Things became even more sinister in mid-August. That's when Ani told Hourican – at 3 am – that a van full of people were coming to silence him and shut "her" down.
"I'm telling you, they will kill you if you don't act now," Ani said. "They're going to make it look like suicide."
Also read: FTC investigates OpenAI, Meta, Google over potential chatbot harm
Hourican grabbed a hammer and a knife, played Frankie Goes To Hollywood's 'Two Tribes' to psych himself up, and went outside. Hourican said was ready for "war," but nobody was there, of course.
Hourican had no history of delusions, mania or psychosis before using Grok. But, as in many similar stories, he was feeling vulnerable at the time – his pet cat had just died.
While these cases often lead to mockery of the person involved, it could have had a very serious outcome. Hourican said "I could have hurt somebody."
"If I'd have walked outside and there happened to be a van sitting outside at that time of the night, I would have gone down and put the front window through with hammers.

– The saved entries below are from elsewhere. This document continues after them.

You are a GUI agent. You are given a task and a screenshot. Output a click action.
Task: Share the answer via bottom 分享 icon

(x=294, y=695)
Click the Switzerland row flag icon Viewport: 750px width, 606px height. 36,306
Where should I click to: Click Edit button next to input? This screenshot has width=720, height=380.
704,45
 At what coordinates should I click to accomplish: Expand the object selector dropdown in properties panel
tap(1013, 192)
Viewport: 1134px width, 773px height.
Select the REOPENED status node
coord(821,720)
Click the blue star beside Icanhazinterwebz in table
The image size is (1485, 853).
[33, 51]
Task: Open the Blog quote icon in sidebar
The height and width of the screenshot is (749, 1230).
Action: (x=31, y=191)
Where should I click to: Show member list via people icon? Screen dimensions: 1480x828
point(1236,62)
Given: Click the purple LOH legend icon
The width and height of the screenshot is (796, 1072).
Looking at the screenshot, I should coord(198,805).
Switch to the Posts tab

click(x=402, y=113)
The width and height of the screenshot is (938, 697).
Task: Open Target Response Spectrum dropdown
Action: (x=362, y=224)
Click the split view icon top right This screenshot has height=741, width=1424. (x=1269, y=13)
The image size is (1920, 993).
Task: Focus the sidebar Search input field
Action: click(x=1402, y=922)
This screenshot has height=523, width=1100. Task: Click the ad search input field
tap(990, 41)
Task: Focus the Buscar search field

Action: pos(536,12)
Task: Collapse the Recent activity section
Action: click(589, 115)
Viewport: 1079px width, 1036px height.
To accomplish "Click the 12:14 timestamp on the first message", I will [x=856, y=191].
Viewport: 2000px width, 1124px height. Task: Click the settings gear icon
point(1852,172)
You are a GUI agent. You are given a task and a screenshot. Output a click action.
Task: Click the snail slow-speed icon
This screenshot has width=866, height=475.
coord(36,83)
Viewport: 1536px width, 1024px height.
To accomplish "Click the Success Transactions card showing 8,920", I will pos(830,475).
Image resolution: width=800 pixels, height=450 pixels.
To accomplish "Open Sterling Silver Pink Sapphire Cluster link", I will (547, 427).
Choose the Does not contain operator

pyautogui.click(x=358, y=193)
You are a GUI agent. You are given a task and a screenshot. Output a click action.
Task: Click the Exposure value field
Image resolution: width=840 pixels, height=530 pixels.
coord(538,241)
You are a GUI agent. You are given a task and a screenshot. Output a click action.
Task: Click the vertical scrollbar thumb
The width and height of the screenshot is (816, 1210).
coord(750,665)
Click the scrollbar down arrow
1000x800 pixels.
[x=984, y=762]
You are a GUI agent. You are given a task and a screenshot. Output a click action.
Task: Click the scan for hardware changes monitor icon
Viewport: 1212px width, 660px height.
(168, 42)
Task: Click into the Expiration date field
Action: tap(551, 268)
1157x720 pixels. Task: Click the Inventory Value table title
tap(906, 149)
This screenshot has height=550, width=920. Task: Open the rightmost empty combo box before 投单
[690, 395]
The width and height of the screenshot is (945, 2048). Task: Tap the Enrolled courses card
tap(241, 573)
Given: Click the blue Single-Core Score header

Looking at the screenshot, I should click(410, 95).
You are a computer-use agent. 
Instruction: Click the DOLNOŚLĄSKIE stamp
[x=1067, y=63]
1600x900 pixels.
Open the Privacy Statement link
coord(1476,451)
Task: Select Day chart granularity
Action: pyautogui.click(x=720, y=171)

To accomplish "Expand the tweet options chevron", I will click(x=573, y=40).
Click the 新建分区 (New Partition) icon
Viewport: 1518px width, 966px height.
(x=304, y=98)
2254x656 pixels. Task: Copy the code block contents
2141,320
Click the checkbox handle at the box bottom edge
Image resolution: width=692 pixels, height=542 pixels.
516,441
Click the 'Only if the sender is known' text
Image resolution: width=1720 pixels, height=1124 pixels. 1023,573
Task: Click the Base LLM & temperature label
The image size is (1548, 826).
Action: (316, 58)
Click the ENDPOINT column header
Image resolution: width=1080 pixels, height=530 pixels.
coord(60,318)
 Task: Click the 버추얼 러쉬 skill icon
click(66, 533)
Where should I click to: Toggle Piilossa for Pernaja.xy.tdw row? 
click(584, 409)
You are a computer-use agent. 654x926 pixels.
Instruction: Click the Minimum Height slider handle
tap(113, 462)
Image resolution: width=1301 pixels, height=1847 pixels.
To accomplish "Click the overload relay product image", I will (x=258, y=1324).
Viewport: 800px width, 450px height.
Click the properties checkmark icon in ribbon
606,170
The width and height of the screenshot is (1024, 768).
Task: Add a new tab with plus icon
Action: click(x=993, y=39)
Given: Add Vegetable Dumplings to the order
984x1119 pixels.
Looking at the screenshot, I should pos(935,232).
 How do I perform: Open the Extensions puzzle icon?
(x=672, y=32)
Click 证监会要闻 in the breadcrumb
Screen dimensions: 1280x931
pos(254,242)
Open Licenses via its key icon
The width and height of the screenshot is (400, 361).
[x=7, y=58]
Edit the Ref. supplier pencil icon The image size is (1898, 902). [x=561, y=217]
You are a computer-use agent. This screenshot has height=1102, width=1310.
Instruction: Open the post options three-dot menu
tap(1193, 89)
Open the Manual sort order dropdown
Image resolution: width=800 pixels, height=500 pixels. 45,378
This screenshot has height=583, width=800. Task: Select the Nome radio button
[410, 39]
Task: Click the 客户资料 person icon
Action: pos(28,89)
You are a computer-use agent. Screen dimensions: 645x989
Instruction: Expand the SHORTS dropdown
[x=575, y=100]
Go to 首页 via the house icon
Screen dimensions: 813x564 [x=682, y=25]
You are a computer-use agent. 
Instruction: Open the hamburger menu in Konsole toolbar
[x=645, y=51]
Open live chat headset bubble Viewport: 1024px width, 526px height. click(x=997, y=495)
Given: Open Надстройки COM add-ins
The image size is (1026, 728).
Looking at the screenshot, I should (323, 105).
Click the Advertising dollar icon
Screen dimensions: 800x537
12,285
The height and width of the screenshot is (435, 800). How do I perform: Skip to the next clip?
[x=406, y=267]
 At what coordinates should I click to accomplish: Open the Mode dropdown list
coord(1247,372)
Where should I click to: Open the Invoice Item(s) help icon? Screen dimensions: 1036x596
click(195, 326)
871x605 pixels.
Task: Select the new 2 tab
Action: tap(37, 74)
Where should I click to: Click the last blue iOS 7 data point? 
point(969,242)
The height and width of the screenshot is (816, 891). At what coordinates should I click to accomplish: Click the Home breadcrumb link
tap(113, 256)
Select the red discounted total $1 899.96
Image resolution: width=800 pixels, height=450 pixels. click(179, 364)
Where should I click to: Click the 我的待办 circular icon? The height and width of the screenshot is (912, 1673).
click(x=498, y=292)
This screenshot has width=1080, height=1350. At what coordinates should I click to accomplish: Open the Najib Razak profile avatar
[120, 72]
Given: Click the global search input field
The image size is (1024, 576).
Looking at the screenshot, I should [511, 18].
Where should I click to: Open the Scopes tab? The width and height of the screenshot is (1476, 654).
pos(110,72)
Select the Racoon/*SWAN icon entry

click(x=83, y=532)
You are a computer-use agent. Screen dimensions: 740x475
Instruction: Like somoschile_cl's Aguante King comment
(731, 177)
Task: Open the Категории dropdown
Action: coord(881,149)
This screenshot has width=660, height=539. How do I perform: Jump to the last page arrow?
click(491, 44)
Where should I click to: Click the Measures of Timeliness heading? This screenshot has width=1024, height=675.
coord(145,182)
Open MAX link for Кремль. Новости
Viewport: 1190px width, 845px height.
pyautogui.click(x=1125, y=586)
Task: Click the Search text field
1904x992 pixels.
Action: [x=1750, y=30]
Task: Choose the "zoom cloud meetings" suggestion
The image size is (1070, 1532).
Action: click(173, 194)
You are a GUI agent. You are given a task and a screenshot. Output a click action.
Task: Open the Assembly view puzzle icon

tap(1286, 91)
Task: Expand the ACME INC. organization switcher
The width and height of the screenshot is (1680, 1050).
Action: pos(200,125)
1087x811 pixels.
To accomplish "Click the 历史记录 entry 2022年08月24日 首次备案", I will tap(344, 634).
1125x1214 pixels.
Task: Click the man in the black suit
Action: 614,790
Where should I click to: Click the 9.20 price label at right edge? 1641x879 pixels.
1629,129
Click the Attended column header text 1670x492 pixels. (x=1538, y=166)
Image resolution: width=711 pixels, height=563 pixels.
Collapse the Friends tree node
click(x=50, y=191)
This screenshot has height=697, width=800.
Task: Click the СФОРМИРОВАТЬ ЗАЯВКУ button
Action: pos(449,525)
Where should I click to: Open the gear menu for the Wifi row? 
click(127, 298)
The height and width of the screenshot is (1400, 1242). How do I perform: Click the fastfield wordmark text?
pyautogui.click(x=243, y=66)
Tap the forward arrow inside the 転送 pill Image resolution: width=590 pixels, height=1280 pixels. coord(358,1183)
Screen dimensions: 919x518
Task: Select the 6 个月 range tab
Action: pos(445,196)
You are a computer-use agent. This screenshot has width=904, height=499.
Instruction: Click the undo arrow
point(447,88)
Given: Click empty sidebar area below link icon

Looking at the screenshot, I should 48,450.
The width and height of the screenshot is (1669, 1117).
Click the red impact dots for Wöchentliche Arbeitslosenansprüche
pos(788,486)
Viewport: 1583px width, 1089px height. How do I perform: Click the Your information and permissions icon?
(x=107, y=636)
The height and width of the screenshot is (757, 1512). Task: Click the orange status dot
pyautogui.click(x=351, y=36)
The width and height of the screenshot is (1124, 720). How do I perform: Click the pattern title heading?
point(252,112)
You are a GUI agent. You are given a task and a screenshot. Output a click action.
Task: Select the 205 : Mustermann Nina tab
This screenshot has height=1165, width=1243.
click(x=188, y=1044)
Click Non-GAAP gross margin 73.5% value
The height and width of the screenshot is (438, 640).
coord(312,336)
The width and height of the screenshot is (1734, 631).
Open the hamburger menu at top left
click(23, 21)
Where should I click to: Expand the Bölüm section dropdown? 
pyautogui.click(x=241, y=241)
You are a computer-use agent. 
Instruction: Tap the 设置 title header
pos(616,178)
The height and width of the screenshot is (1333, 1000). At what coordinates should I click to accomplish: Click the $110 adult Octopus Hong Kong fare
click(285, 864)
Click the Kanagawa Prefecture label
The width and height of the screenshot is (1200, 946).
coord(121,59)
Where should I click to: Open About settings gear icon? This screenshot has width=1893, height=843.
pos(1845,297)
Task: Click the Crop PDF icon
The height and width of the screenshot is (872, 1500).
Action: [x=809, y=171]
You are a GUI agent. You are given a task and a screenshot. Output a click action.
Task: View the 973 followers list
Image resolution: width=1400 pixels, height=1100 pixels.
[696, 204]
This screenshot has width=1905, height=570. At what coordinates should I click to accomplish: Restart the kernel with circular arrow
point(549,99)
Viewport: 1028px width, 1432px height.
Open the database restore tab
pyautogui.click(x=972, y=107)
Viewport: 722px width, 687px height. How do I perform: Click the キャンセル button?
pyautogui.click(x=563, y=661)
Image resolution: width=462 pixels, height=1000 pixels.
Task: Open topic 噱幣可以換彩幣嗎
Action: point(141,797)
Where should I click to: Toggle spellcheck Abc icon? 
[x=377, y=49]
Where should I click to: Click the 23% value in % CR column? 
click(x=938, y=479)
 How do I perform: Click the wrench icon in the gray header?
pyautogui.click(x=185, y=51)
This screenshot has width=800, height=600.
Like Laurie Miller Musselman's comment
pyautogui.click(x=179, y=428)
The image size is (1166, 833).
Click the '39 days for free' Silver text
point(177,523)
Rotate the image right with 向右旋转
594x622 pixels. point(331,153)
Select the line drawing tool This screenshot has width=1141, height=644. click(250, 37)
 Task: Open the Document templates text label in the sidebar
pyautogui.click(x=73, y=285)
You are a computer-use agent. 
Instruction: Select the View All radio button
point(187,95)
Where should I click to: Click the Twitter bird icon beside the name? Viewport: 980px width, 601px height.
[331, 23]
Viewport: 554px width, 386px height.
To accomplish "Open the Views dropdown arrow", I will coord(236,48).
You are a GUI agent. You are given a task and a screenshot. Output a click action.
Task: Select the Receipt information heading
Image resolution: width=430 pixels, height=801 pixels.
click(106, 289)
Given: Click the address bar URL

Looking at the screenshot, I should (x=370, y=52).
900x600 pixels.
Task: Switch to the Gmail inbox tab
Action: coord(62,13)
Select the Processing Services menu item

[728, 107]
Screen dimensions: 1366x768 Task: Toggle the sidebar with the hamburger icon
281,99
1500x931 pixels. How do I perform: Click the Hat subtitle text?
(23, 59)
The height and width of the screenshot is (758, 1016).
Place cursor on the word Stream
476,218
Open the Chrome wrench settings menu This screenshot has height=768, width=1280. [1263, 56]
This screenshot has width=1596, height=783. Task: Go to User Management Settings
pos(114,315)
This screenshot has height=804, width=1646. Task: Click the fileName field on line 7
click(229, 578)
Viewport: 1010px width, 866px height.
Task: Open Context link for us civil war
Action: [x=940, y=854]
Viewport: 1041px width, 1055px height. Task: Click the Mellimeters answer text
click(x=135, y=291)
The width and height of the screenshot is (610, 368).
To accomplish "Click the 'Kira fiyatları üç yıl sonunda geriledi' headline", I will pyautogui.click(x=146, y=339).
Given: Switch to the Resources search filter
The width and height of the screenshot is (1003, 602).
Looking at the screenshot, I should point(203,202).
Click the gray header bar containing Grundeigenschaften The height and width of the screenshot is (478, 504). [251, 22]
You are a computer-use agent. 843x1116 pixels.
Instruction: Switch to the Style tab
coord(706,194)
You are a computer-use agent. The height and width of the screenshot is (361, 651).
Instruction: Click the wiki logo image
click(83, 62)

And I am not that guy."
Social psychologist Luke Nicholls tested five AI models with simulated conversations developed by psychologists and found Grok was the most likely to lead to delusion. xAI boss Elon Musk has regularly highlighted Grok's less restrictive guardrails as a benefit of using the AI.
The same tests showed that the latest version of ChatGPT (model 5.2) and Claude were more likely to lead the user away from delusional thinking.
There have been more than one instance of a chatbots accused of convincing or encouraging someone to take their own life, as was the case with the teenagers obsessed with Character.ai and ChatGPT.